ACTION ITEM.
Please continue the passage on rising autism diagnoses, starting after its last sentence.

Major Mental Illnesses Read more from
Chapter Abnormal Psychology: Mental Health and Mental Illness

According to a 2001 article in Wired magazine by Steve Silberman, there has been a significant increase in autism diagnoses nationwide. It is unclear how much this is due to better diagnoses or actual changes in the incidence of the disorder, possibly caused by environmental toxins. In a 2002 report to the California legislature, the M.I.N.D. Institute referenced a 273 percent increase in autism diagnoses in California from 1987 to 1998, which they suggest was not due to changes in diagnostic practices. Moreover, Silberman reported an even larger spike in autism and Asperger’s diagnoses in Silicon Valley, as well as other technology-heavy areas.

(Stored records)
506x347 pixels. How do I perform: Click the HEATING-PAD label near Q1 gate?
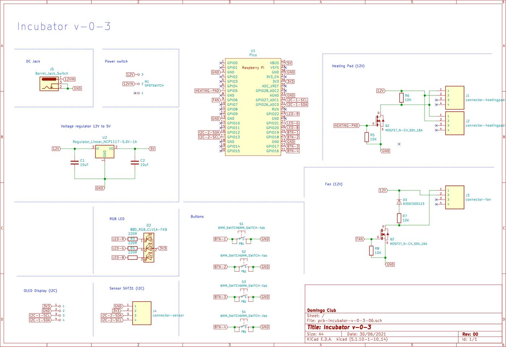347,125
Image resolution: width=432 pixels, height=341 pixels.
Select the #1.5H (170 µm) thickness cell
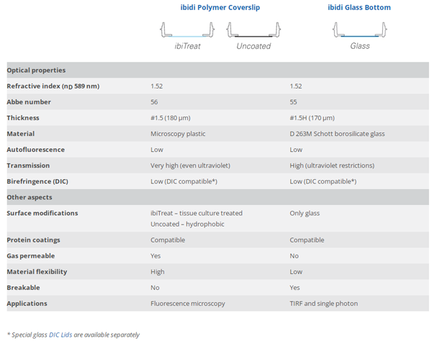click(312, 118)
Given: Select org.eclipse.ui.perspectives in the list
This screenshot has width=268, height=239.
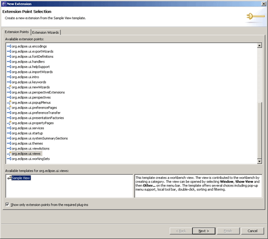Looking at the screenshot, I should [x=31, y=98].
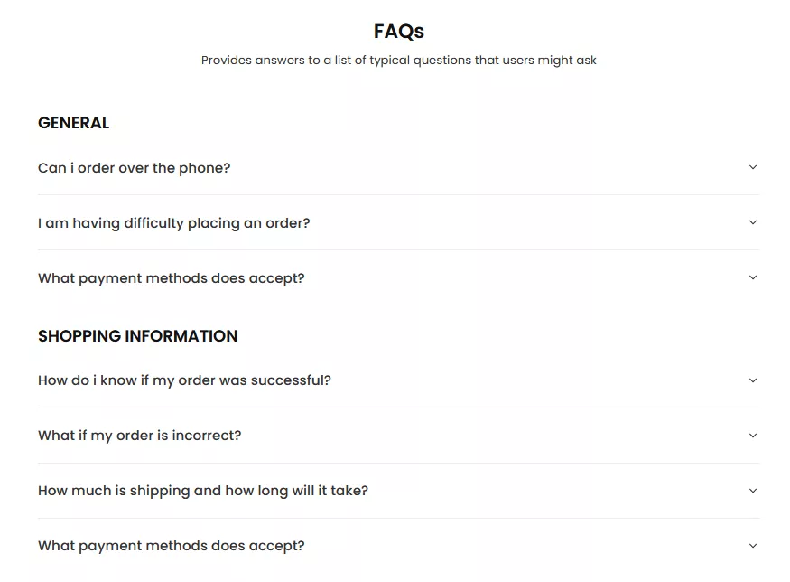
Task: Expand the last payment methods question chevron
Action: coord(753,546)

RESULT BELOW.
One explanation for this involves the concept of assortative mating, first proposed by the psychologist Simon Baron-Cohen. People with Asperger’s or autism traits (otherwise known as autistic spectrum traits) are known to be talented in the kind of logical and analytic thinking integral to computer science. Likewise, an elevated rate of autistic spectrum disorders has been found among the relatives of professionals or students in physics, mathematics, and engineering. Consequently, the huge expansion of the technology industry in the 1980s set the stage for much larger concentrations of people with autistic spectrum features than had existed previously. In this way, men and women with similar genes could come together, marry, and have children. Such parents passed their combined genes onto the next generation, increasing the concentration of autism spectrum genes.